Again, following Phicar's prompt, one can give a combinatorial proof as well. Both sides of the equation
$$
\sum_{m_1+\dots+m_k=p}\binom{p}{m_1,\dots,m_k}\prod_i (2m_i-1)!!=k(k+2)(k+4)\cdots(k+2(p-1))
$$
count the number of ways to take $p$ couples, assign each couple one of $k$ colors, and then partition the set of people in each color into pairs. That is, in the end, the $2p$ initial people will all be divided into pairs, and each pair will have a color, in such a way that two people who were initially in the same couple must end up with the same color.
This interpretation is a direct reading of the LHS; if you want $m_i$ people to have color number $i$ for each $i\in \{1,\dots,k\}$, then there are $\binom{p}{m_1,\dots,m_k}$ ways to assign the colors, and then $(2m_i-1)!!$ ways to form a perfect pairing within the $i^{th}$ color.
For the RHS, imagine assigning both the colors and pairings for each couple, going one couple at a time.

*

*For the first couple, there are $k$ ways to choose their color.
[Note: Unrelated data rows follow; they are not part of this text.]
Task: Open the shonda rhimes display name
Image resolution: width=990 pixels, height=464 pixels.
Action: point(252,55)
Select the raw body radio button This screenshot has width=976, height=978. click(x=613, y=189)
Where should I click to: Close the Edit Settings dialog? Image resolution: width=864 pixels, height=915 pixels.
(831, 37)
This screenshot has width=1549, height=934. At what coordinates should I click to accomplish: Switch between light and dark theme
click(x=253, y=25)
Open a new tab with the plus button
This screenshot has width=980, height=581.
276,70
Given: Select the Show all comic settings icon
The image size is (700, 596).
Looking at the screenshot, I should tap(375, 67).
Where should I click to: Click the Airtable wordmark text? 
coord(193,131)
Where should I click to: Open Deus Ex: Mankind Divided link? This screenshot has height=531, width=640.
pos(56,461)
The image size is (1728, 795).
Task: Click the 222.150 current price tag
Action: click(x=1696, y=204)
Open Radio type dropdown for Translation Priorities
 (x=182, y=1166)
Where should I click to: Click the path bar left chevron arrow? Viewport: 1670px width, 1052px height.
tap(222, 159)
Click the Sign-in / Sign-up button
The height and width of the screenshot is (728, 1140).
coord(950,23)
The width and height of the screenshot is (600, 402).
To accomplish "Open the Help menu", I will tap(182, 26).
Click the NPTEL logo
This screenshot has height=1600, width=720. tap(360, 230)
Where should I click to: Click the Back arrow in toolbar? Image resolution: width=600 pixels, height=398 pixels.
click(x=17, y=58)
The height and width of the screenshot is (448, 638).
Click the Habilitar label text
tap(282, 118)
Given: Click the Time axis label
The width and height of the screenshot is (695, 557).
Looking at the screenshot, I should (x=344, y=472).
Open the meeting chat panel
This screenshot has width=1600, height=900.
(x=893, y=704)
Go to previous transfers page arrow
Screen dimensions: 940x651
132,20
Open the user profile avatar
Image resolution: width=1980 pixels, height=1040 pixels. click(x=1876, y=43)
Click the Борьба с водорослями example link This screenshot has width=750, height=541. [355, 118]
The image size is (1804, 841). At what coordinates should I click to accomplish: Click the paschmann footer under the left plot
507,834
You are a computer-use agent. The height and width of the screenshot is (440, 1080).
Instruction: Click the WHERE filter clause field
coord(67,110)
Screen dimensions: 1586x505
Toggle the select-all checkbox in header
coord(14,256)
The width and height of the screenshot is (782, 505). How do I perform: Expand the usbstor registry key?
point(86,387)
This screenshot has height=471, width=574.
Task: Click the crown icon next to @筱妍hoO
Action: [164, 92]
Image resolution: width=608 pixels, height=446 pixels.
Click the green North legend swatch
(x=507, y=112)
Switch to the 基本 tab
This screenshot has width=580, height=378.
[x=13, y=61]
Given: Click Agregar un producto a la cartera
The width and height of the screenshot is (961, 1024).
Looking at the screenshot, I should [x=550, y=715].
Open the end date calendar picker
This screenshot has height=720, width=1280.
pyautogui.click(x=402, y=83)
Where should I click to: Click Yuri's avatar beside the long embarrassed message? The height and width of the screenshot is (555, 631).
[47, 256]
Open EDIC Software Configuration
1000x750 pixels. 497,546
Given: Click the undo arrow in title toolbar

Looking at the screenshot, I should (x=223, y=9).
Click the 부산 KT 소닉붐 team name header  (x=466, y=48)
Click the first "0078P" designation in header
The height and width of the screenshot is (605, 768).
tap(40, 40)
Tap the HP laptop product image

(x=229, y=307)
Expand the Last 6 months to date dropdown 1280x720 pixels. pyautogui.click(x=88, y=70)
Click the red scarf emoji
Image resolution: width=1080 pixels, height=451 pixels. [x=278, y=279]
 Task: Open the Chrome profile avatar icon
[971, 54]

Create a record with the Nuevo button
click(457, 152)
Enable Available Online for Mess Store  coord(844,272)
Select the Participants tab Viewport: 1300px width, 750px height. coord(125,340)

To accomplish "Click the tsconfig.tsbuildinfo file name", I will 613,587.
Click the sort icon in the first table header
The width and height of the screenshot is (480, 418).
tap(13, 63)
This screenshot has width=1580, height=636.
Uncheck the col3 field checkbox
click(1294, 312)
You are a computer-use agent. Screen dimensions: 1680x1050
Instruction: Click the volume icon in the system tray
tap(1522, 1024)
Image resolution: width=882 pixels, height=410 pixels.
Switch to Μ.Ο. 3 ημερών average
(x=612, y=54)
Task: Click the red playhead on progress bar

You then temporarily pair these two together.


*For the second couple, there are $k+2$ options. For $k$ of these options, you pair off this couple with each other, and give them one of $k$ colors. For the other two options, they will trade partners with the previous couple, and take their color. This can be done in two ways; if the couples are $(A,B)$ and $(C,D)$, you can pair $C$ with either $A$ or $B$, and then $D$ gets the other person in $(A,B)$.


*For each subsequent couple, the logic is the same. They can either pair together and get a new color in $k$ ways, or they can trade partners with any of the previously formed pairs. If we are assigning couple number $i$ ($1\le i\le p$), then there are $2(i-1)$ ways to do this, as one of the new couple members can "steal" the partner of any previous pair, and then the other couple member gets the member of the previous pair.
Therefore, there are $p$ stages, and $k+2(i-1)$ ways to ways to complete the $i^{th}$ stage, so in total there are $k(k+2)(k+4)\cdots(k+2(p-1))$ ways. QED.